EMPAC at RPI Presents Film Series “Short Shadows” [Berkshire on Stage]

Throughout 2019, EMPAC at RPI in Troy will present the moving-image series “Short Shadows.” Featuring films, videos, poems, and performances spanning both real and fictional scenarios, the series aims to shine a light on cultural and historical events that may otherwise remain in the shadow. Spring screenings will take place at 7pm Thursday (January 31), February 28, March 29 and April 11.

Shadows are fundamentally linked to the history of cinema, both technically (images produced by light and shadow) and also in terms of its basic metaphors, including Plato’s Cave. But “Short Shadows” not only refers to the magic of cinema or phenomenological affect.

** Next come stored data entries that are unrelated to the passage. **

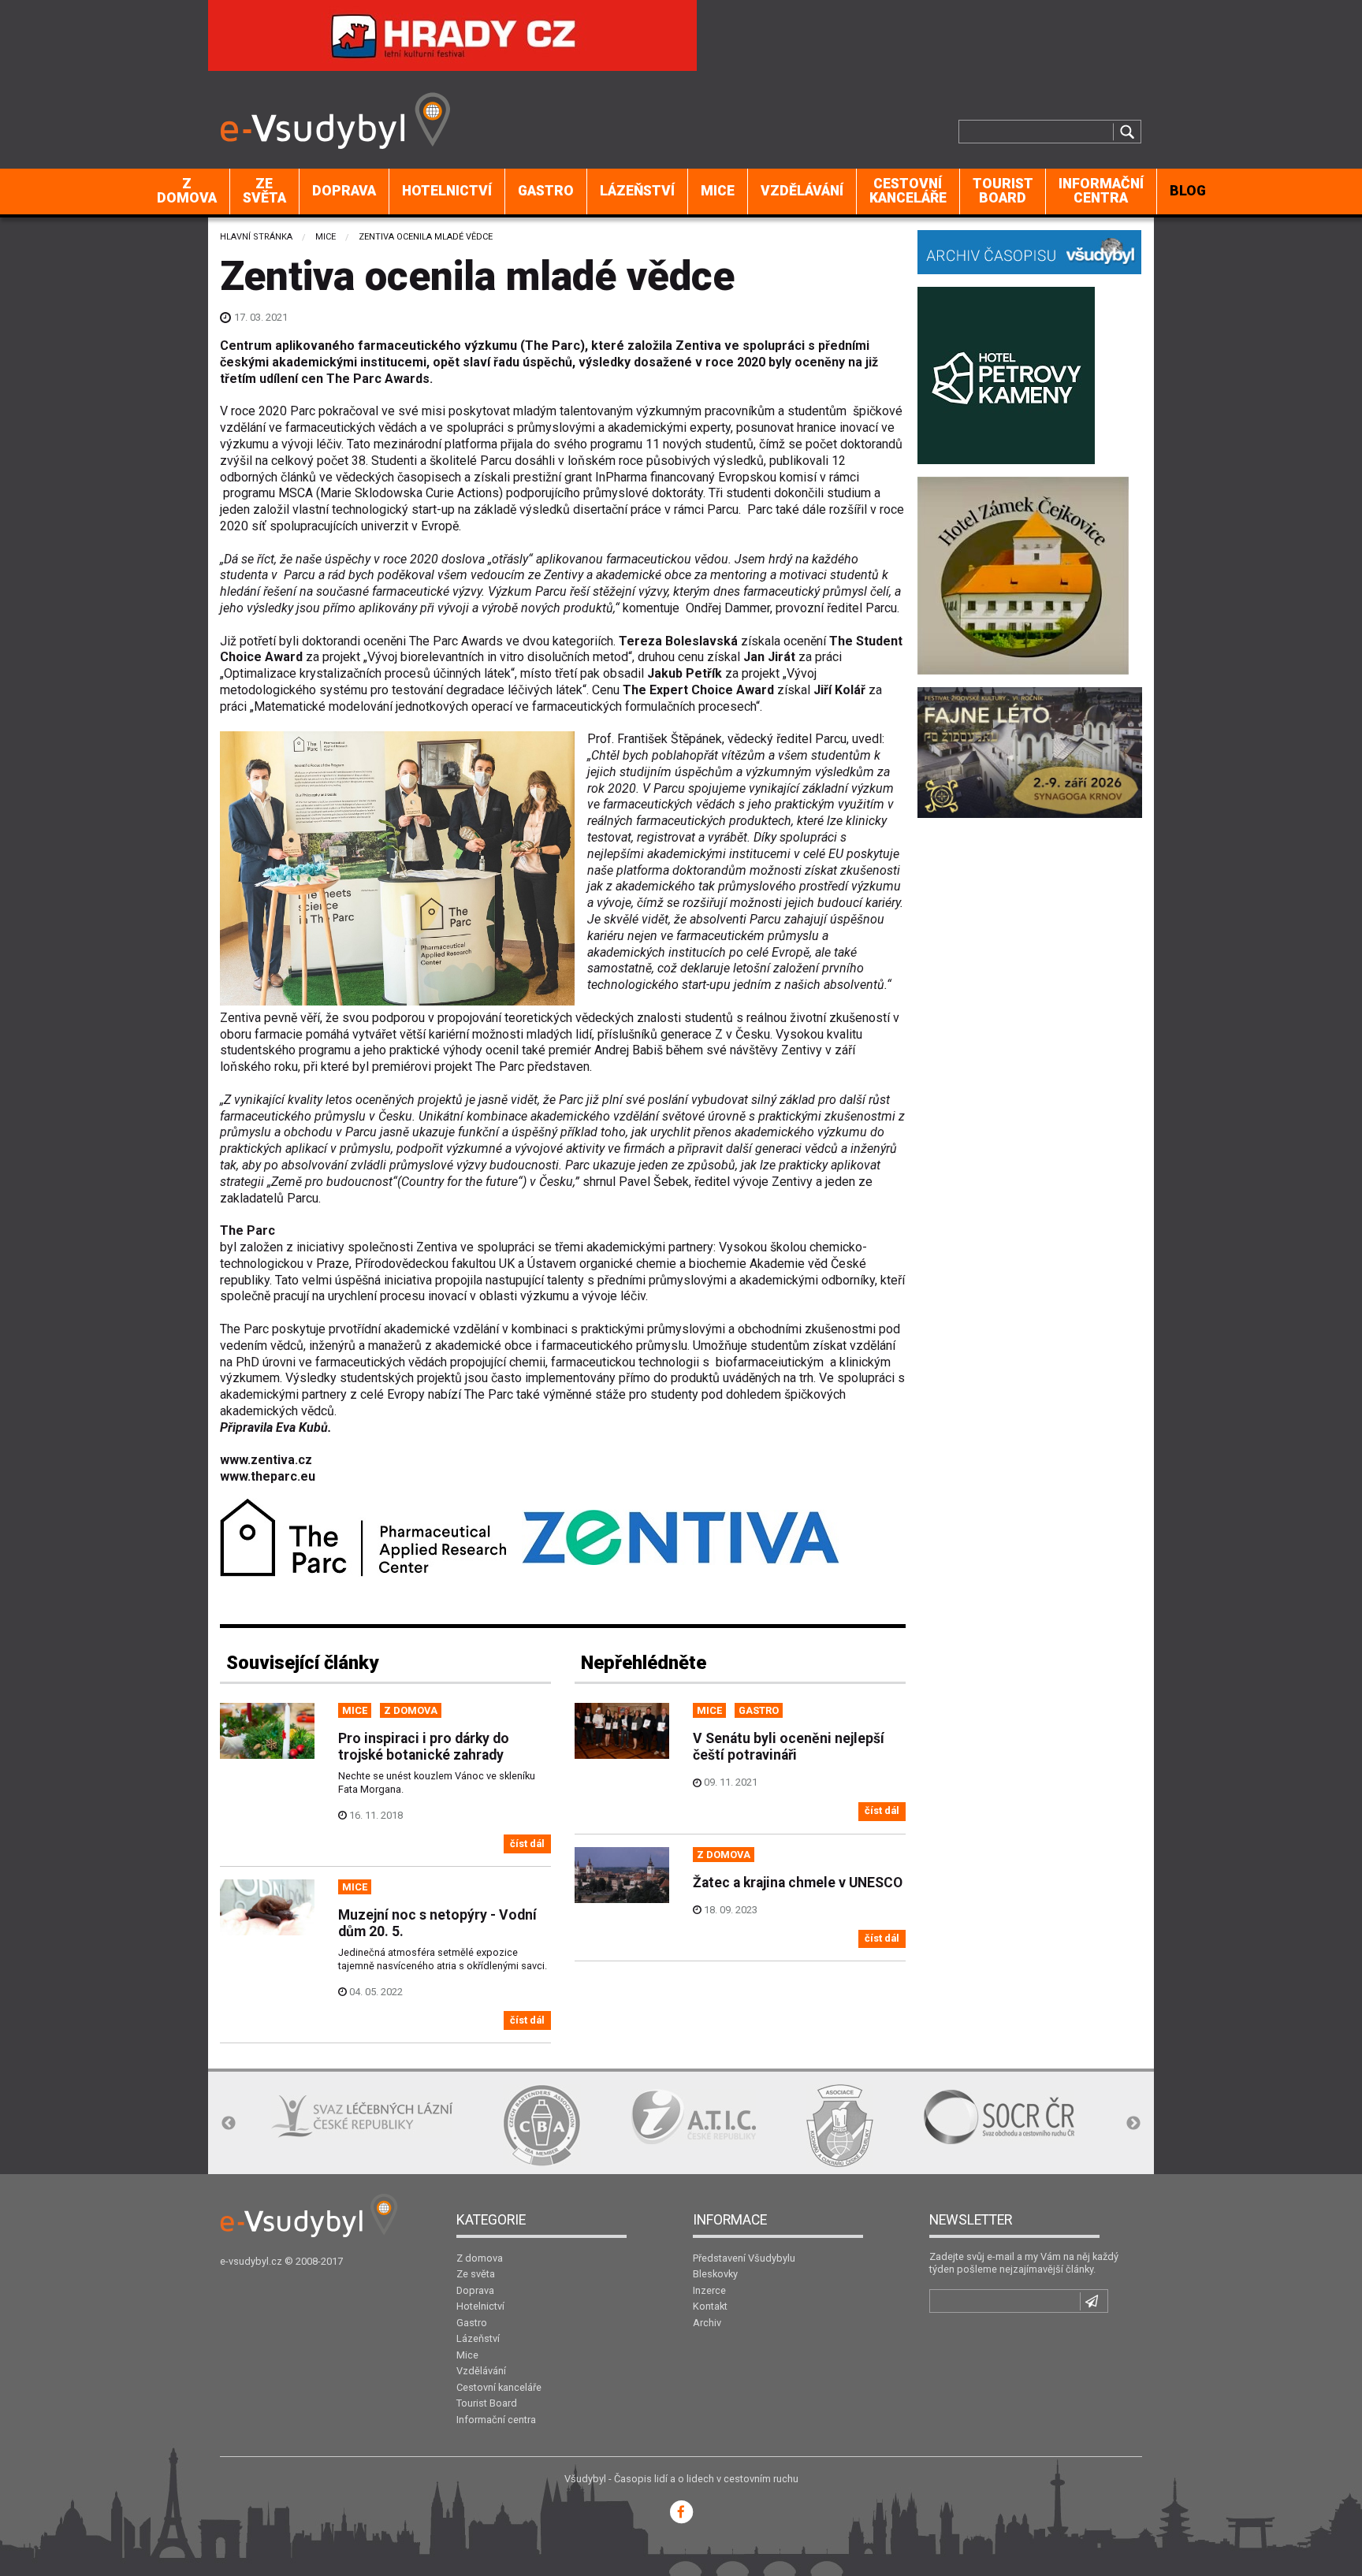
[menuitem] (187, 191)
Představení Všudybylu (744, 2258)
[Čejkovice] (1023, 574)
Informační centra (1101, 191)
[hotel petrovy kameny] (1006, 373)
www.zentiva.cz (266, 1459)
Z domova (187, 191)
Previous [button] (228, 2124)
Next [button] (1133, 2124)
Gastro (546, 191)
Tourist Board (1003, 191)
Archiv (707, 2323)
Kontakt (710, 2306)
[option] (361, 2117)
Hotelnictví (447, 191)
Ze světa (264, 191)
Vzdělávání (802, 191)
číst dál (527, 1843)
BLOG (1188, 191)
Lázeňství (637, 191)
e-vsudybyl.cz (251, 2261)
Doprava (344, 191)
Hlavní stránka (256, 237)
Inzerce (709, 2290)
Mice (718, 191)
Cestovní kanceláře (908, 191)
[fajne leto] (1029, 751)
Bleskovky (715, 2274)
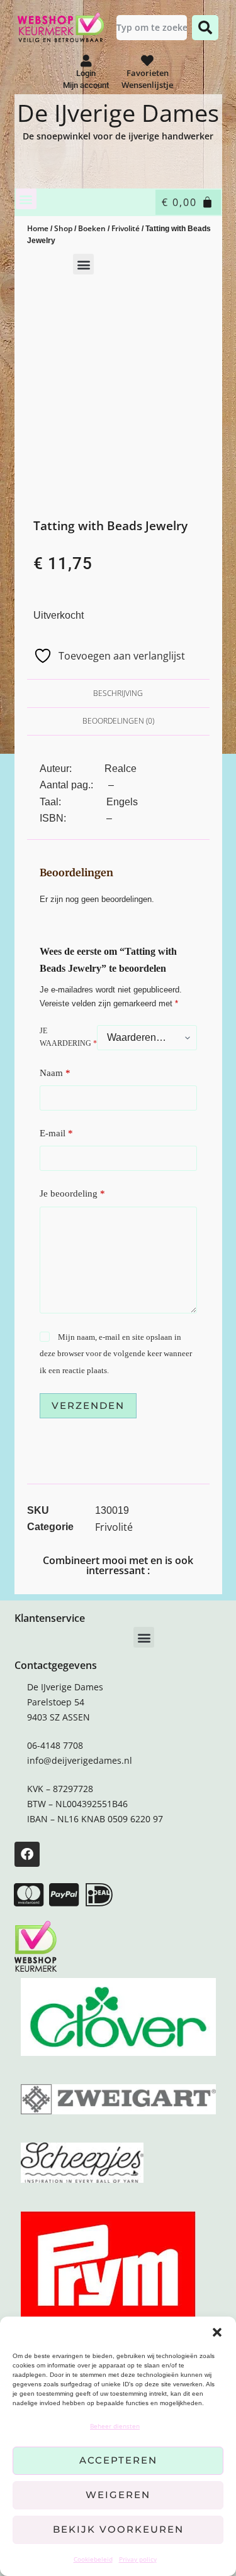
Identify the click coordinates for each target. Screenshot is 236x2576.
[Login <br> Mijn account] (86, 61)
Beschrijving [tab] (118, 693)
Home (37, 228)
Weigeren (118, 2495)
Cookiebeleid (93, 2559)
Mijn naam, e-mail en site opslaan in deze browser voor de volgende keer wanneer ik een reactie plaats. (116, 1353)
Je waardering (68, 1037)
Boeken (92, 228)
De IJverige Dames (118, 112)
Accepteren (118, 2460)
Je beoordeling (72, 1193)
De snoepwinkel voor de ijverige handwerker (118, 136)
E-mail (56, 1133)
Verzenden (88, 1405)
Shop (63, 228)
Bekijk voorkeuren (118, 2529)
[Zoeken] (205, 27)
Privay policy (138, 2559)
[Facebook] (27, 1854)
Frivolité (125, 228)
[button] (217, 2332)
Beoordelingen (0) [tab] (118, 720)
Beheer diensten (115, 2425)
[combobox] (152, 27)
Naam (55, 1073)
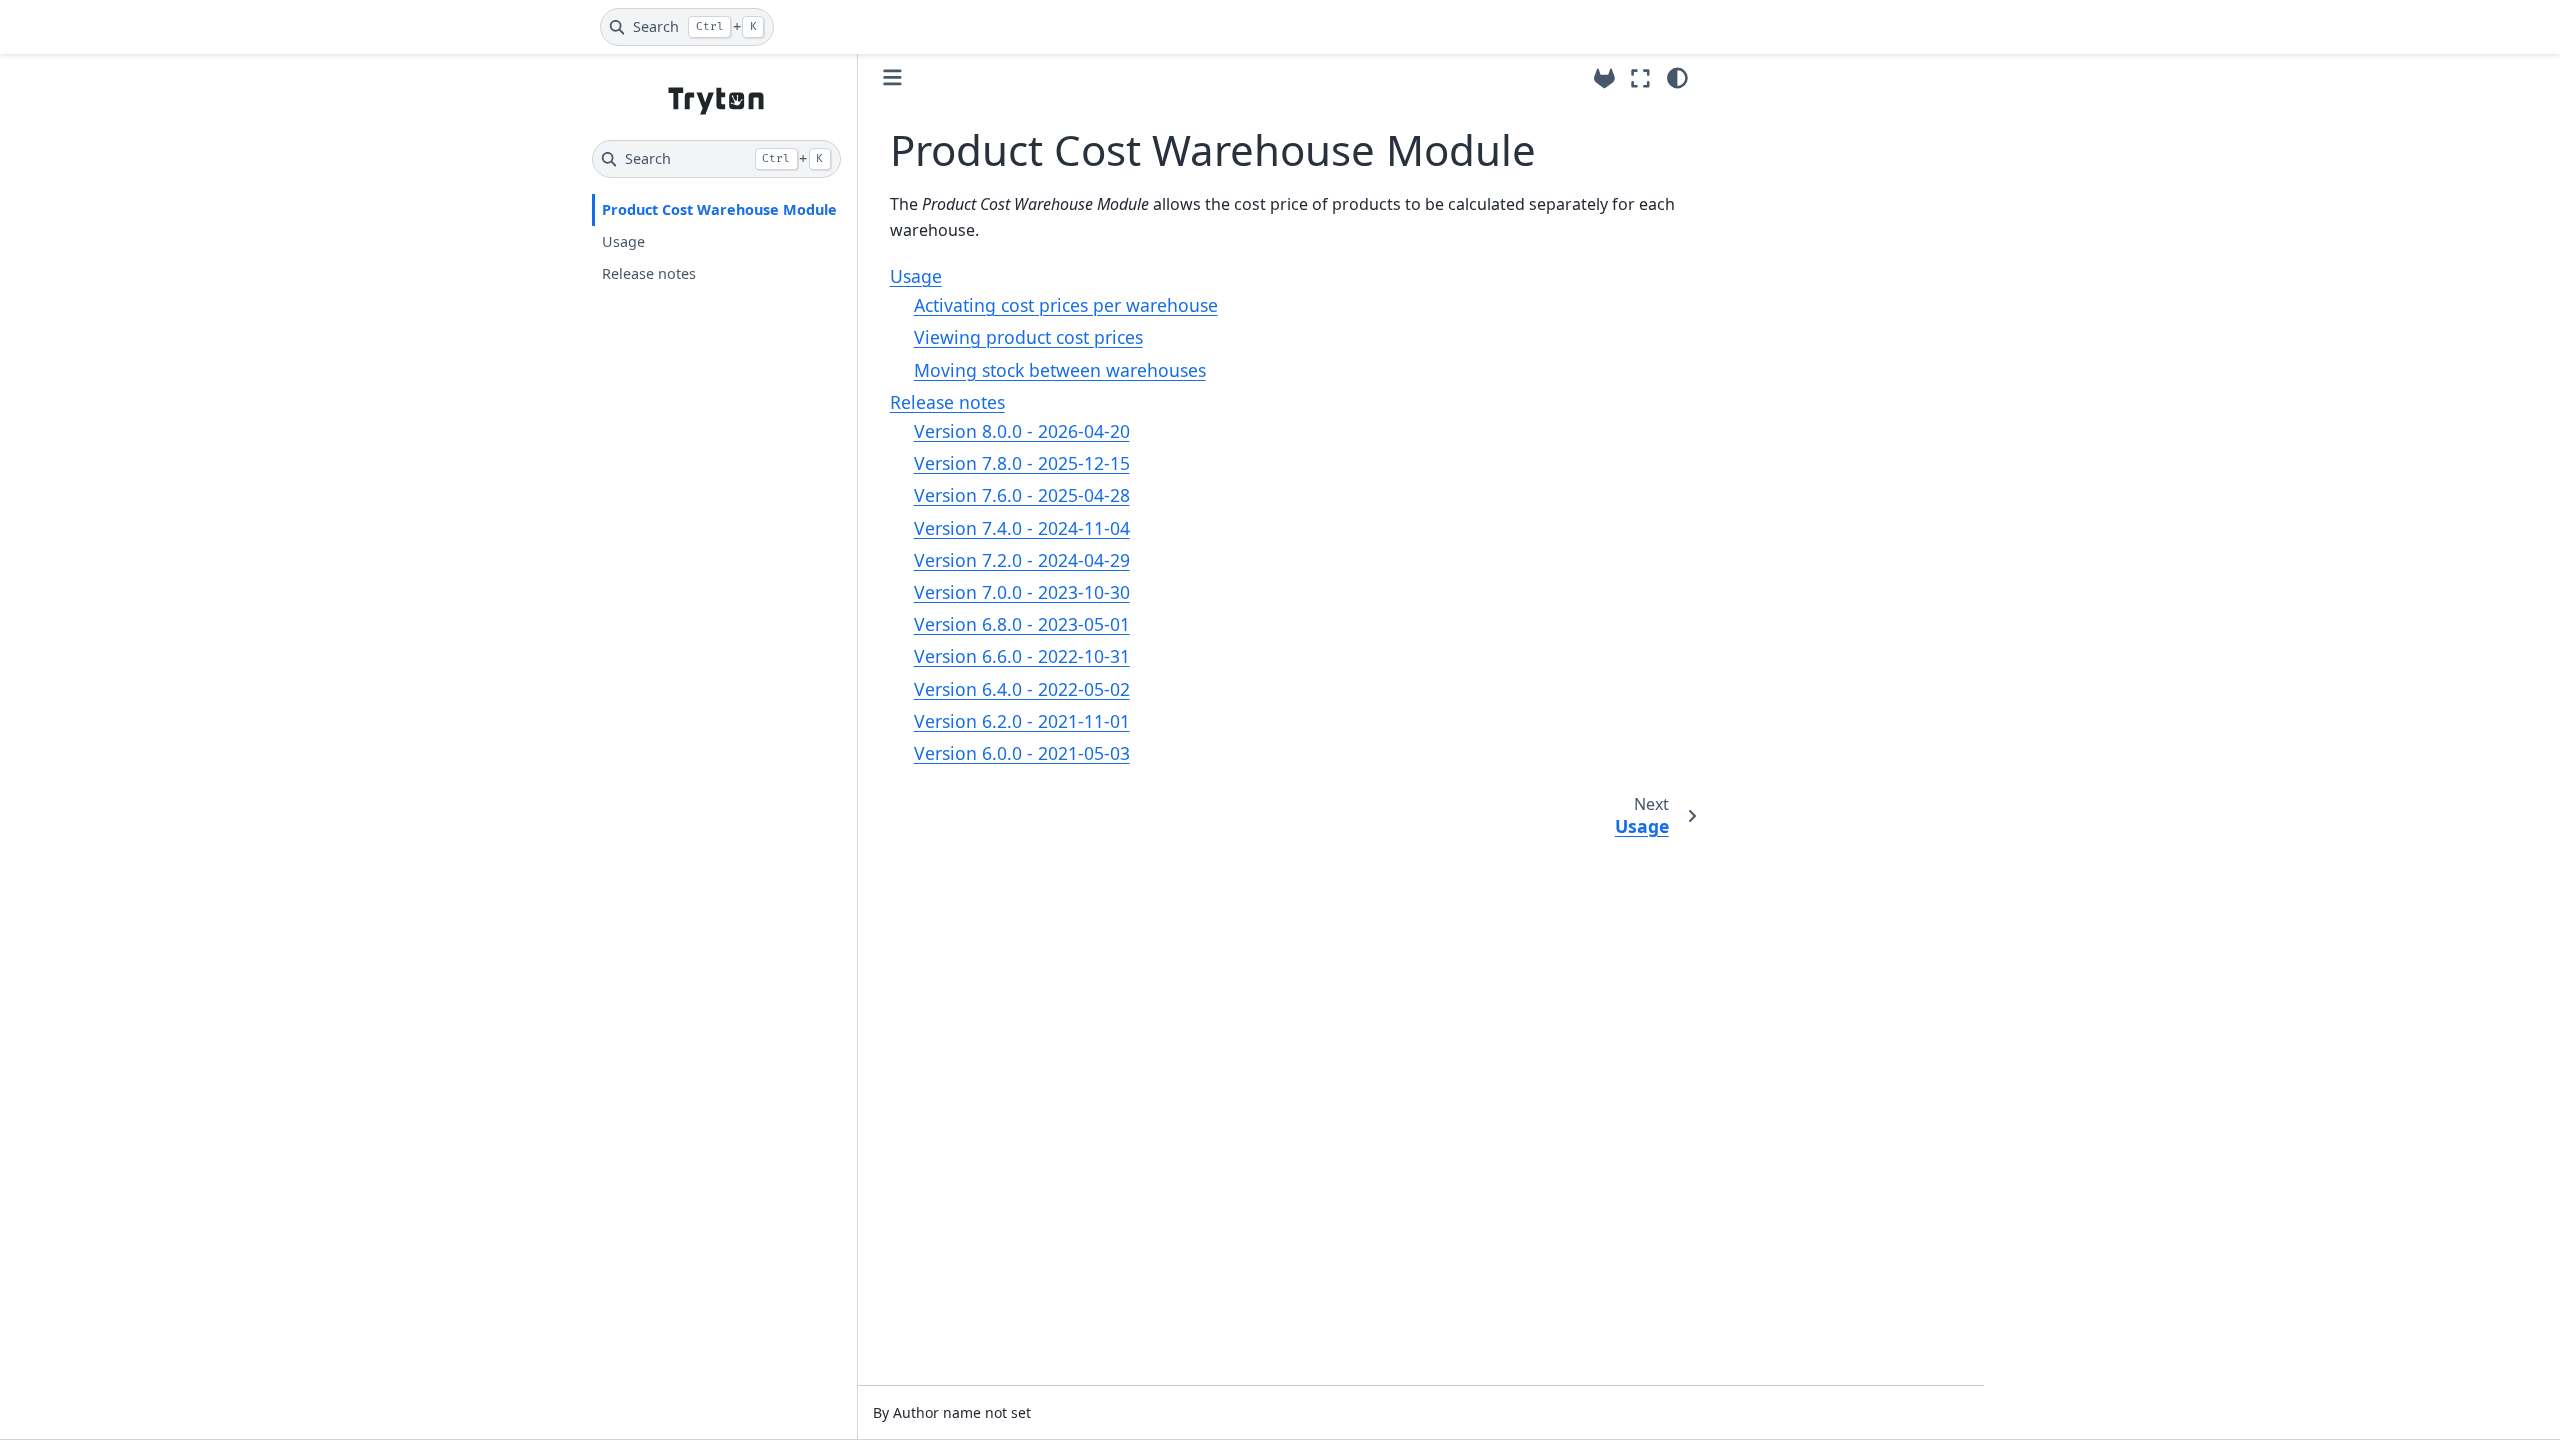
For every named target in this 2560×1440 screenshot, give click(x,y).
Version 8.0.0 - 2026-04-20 (1022, 431)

It also suggests the disruption of cinematic illusion, a strategy fundamental to artists’ moving image and experimental film practices. “Short Shadows” alludes to the communal experience of an on-screen shadow cast by the late-arriving audience member, and revels in the deliberate disruption of a cinematic phantasm by artists who endeavor to excavate the surface of such scenarios in order to reveal their formation.

The artists presented in the “Short Shadows” series are concerned with the political importance of unexpected historical interconnections, and they advocate for a practice capable of attending to and moving within them.

The series-opening event on Thursday (January 31,) “Short Shadows: A life that is only circulations” takes its title from a poem by Bay Area poet Juliana Spahr, who will give a reading during the event. The text will serve to frame a pair of films made almost five decades apart: Joyce Wieland’s “Sailboat” (1965) and the Otolith Group’s “I See Infinite Distance Between Any Point and Another” (2012). Both films operate at the boundary between language and image, framed by the sea as a visual, poetic, and structural metaphor for exile, longing, and global circulatory connection.